§ GIVEN TEXT

↓

Someone forged my resignation letter - techolic
https://workplace.stackexchange.com/questions/91643/someone-forged-my-resignation-letter
======
MrQuincle
I wouldn't be surprised if this actually didn't happen. Let's see if there are
elements in the story that stand out if we take this perspective. (It is much
harder than detecting photoshop effects).

\+ He could have been on holidays, or getting a child, but it is the death of
his mother. Of course, we are gonna feel really bad for him. That's really
good for the story.

\+ The security of the system is such that on one hand a dongle is needed, but
on the other hand someone can fake sending email through your account. This is
apparently widely known by non-expert colleagues to just joke around, but not
known by the security staff.

\+ Technological "details" that do not seem to make sense such as SQL to make
it sound like a true story to the uneducated.

↑

§ EXERCISE TASKS
1 – Reproduce the forum post about a forged resignation letter between "Someone forged my" and "detecting photoshop effects).", inclusive, replacing "photoshop" with "image editing".
2 – Carry on the forum post about a forged resignation letter from the point where it stops.
The lines that follow have no connection to the forum post about a forged resignation letter.

(Items stored from a collection)
↓

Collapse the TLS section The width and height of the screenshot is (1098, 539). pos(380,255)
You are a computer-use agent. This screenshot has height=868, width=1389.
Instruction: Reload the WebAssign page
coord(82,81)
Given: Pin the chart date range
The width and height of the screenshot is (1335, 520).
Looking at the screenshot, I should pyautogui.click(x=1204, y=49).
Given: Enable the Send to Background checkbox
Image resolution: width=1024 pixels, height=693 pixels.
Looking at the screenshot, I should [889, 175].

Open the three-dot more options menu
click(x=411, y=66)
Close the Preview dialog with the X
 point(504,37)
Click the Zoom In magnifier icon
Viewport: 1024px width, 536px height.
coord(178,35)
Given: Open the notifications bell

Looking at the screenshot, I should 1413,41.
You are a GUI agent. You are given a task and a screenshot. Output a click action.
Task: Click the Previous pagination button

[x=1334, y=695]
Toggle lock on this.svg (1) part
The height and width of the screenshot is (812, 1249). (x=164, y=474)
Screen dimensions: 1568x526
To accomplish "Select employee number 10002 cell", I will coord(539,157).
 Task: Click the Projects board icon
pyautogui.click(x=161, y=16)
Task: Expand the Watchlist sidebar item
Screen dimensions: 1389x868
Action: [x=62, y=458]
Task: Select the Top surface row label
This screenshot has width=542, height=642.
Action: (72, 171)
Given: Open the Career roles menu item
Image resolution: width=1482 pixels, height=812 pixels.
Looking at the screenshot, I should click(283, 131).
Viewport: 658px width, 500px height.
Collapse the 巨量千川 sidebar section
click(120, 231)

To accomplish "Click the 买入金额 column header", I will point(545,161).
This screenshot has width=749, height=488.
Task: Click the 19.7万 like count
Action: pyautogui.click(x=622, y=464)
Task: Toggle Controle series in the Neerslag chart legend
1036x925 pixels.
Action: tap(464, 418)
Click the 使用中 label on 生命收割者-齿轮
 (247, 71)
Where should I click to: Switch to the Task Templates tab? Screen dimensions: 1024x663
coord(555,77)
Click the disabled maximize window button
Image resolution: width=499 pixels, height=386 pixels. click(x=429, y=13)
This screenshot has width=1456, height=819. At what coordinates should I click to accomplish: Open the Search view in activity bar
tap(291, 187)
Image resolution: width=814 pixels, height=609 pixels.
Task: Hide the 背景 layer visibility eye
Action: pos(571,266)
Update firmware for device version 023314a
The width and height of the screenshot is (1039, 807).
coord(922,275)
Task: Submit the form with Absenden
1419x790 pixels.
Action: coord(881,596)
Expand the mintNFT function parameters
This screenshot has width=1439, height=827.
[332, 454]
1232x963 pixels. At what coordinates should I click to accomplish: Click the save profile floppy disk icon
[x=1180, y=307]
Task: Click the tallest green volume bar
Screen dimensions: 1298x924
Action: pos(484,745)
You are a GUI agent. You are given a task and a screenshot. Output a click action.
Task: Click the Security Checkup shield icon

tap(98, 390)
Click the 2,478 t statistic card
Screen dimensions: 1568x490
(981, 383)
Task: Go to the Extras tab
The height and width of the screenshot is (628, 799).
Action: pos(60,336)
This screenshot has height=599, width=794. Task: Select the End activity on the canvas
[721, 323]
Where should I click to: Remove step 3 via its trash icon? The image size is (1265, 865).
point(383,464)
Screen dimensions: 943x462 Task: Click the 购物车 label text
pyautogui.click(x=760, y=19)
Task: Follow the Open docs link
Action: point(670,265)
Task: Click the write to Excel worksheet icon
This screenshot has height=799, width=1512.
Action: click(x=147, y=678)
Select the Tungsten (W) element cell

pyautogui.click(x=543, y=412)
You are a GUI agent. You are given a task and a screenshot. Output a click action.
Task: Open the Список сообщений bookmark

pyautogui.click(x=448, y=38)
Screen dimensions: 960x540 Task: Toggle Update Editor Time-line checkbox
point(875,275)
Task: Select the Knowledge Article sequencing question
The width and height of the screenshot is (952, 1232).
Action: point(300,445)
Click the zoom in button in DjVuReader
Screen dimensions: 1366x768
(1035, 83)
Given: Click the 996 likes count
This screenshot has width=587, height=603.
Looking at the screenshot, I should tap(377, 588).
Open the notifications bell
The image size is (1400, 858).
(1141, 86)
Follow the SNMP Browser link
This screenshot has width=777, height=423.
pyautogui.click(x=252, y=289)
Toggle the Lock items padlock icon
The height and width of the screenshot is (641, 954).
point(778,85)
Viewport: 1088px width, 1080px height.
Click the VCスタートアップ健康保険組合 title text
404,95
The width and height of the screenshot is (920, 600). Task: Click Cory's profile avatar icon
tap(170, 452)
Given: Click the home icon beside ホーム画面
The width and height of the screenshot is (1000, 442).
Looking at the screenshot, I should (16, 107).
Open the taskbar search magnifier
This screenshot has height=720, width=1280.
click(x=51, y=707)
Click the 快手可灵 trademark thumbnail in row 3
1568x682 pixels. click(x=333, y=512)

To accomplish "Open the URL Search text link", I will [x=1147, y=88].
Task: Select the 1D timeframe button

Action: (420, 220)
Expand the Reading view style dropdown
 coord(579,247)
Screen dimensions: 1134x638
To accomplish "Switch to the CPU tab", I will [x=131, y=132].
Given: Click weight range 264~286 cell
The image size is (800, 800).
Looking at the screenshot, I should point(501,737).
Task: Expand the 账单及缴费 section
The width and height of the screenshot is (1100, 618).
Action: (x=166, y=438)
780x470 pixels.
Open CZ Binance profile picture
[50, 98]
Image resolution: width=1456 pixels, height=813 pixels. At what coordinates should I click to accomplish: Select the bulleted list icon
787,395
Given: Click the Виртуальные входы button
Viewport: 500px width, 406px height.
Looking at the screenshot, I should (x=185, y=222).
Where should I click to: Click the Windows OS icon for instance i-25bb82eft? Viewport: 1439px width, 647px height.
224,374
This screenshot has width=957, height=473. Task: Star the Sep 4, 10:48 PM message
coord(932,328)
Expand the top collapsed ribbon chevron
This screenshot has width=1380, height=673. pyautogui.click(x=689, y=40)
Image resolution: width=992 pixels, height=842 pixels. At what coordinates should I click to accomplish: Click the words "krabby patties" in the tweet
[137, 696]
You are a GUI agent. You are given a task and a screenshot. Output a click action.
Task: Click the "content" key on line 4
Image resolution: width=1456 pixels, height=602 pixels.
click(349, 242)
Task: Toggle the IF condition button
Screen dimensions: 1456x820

↑

§ ANSWERS TO THE EXERCISE
1 –
Someone forged my resignation letter - techolic
https://workplace.stackexchange.com/questions/91643/someone-forged-my-resignation-letter
======
MrQuincle
I wouldn't be surprised if this actually didn't happen. Let's see if there are
elements in the story that stand out if we take this perspective. (It is much
harder than detecting image editing effects).

2 –
\+ The writer already assumes that we think he is lying. Hence, he comes up
with the dongle story. We would already have been fine with his word that he
just didn't send the resignation letter.

\+ He physically shows up 6 weeks later without checking his email once (reply
email). Of course the effect of the story is much stronger in that case.
However, is it very likely not to check your email at least just before you
show up at work 6 weeks later? [Edit: incorrect assumption, see @c8g.]

Then what would be motive of the person asking the question. It is a throwaway
account.

\+ A researcher who wants to see what the difference is between a fake story
on Facebook versus one asked on StackOverflow? How could such an effect be
properly compared?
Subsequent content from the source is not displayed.